* Your instructions:
Reproduce the text below on safely shutting down solar panel arrays in full, word for word.

* Text extract:
---
Abstract:
A method and system is provided for achieving power shut down or disconnect at individual solar panel level for a DC solar power system. The system provides fail safe power disconnect for emergencies or electrical system maintenance. A high-frequency current source signal is transmitted over DC power lines to each junction box of a photovoltaic panel array. The high frequency signal is transmitted concurrently with the DC power, and is isolated from an inverter by an inductor. A communications receiver circuit controls the PV panel to short circuit the PV panel output terminals and disconnect the PV panel from the output terminals in response to the high-frequency signal.

Description:
FIELD OF THE INVENTION 
       [0001]    The present invention is directed to a safety shutdown system, and more particularly to a system and method for safely powering down a photovoltaic solar panel array. 
       BACKGROUND OF THE INVENTION 
       [0002]    Photovoltaic (PV) arrays, e.g., roof top mounted solar panels, are becoming more widely used as the manufacturing costs are reduced. In a large system a plurality of solar panels are connected in series to increase the power output by the system. 
         [0003]    For example, some large PV systems may include 15 to 33 solar panels connected in series. The output voltage associated with an individual PV array may be in the range of 38 to 48 VDC, which results in the operating voltages of 600 to 1500 volts for large PV systems. Such high voltages are output by the PV system when illuminated. 
         [0004]    Current systems provide no method of controlling or shutting down the output voltage of a PV system. The inability to controllably power down a PV system presents a problem for emergency personnel when an emergency arises in a building with PV systems providing power in the building. In traditional power systems a main power disconnect may be used to remove power from the building power system, to insure the safety of emergency personnel during their operations in the building. The danger to personnel in an emergency is further increased because the voltage of the large PV system may exceed the line voltage of traditional power systems.
---
* Stored records:
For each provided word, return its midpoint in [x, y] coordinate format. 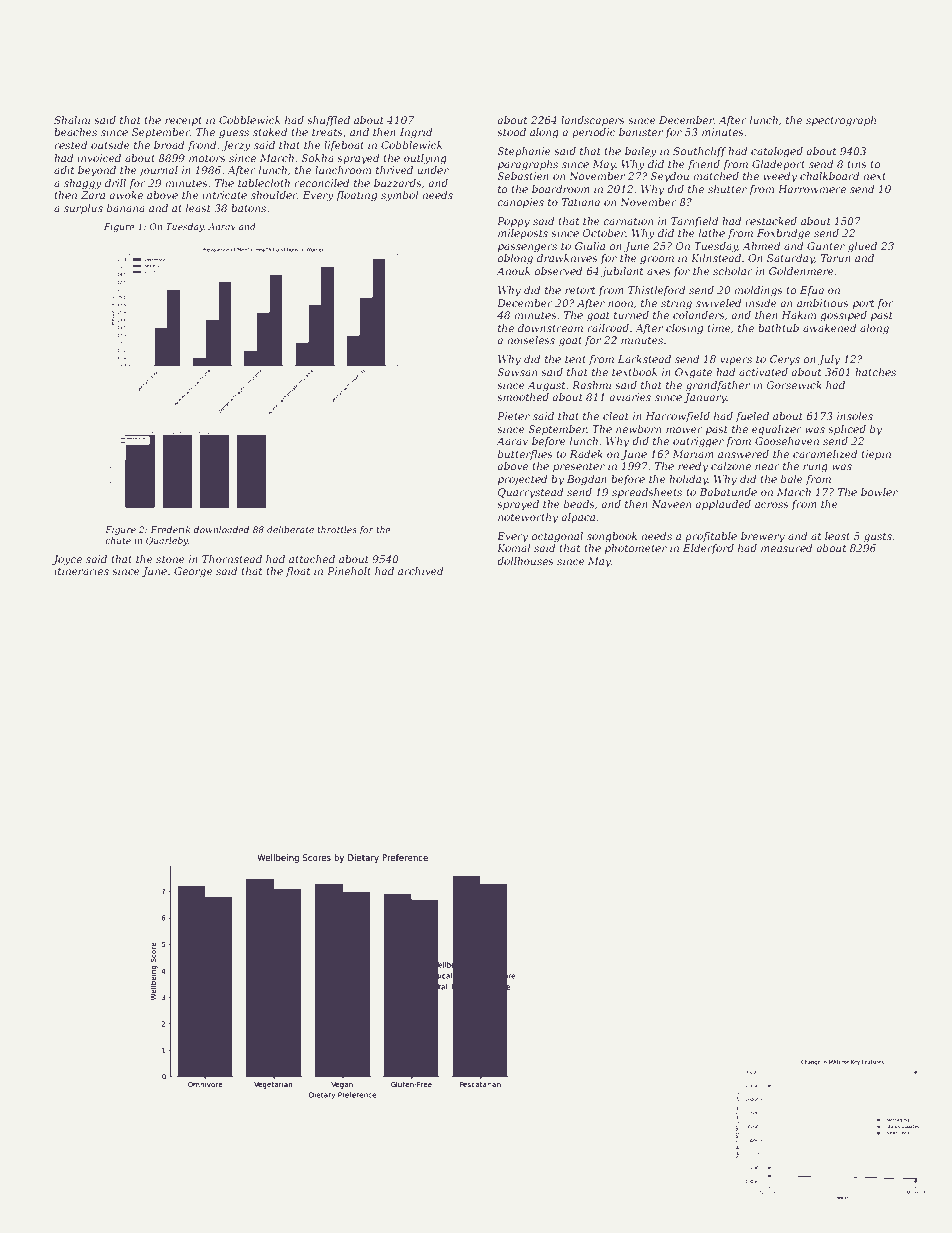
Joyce [67, 560]
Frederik [170, 529]
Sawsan [517, 372]
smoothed [523, 397]
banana [126, 208]
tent [575, 359]
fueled [752, 417]
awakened [830, 328]
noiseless [531, 340]
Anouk [513, 271]
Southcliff [700, 152]
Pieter [513, 416]
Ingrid [416, 133]
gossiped [843, 316]
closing [684, 329]
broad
---
* Full answer:
Abstract:
A method and system is provided for achieving power shut down or disconnect at individual solar panel level for a DC solar power system. The system provides fail safe power disconnect for emergencies or electrical system maintenance. A high-frequency current source signal is transmitted over DC power lines to each junction box of a photovoltaic panel array. The high frequency signal is transmitted concurrently with the DC power, and is isolated from an inverter by an inductor. A communications receiver circuit controls the PV panel to short circuit the PV panel output terminals and disconnect the PV panel from the output terminals in response to the high-frequency signal.

Description:
FIELD OF THE INVENTION 
       [0001]    The present invention is directed to a safety shutdown system, and more particularly to a system and method for safely powering down a photovoltaic solar panel array. 
       BACKGROUND OF THE INVENTION 
       [0002]    Photovoltaic (PV) arrays, e.g., roof top mounted solar panels, are becoming more widely used as the manufacturing costs are reduced. In a large system a plurality of solar panels are connected in series to increase the power output by the system. 
         [0003]    For example, some large PV systems may include 15 to 33 solar panels connected in series. The output voltage associated with an individual PV array may be in the range of 38 to 48 VDC, which results in the operating voltages of 600 to 1500 volts for large PV systems. Such high voltages are output by the PV system when illuminated. 
         [0004]    Current systems provide no method of controlling or shutting down the output voltage of a PV system. The inability to controllably power down a PV system presents a problem for emergency personnel when an emergency arises in a building with PV systems providing power in the building. In traditional power systems a main power disconnect may be used to remove power from the building power system, to insure the safety of emergency personnel during their operations in the building. The danger to personnel in an emergency is further increased because the voltage of the large PV system may exceed the line voltage of traditional power systems.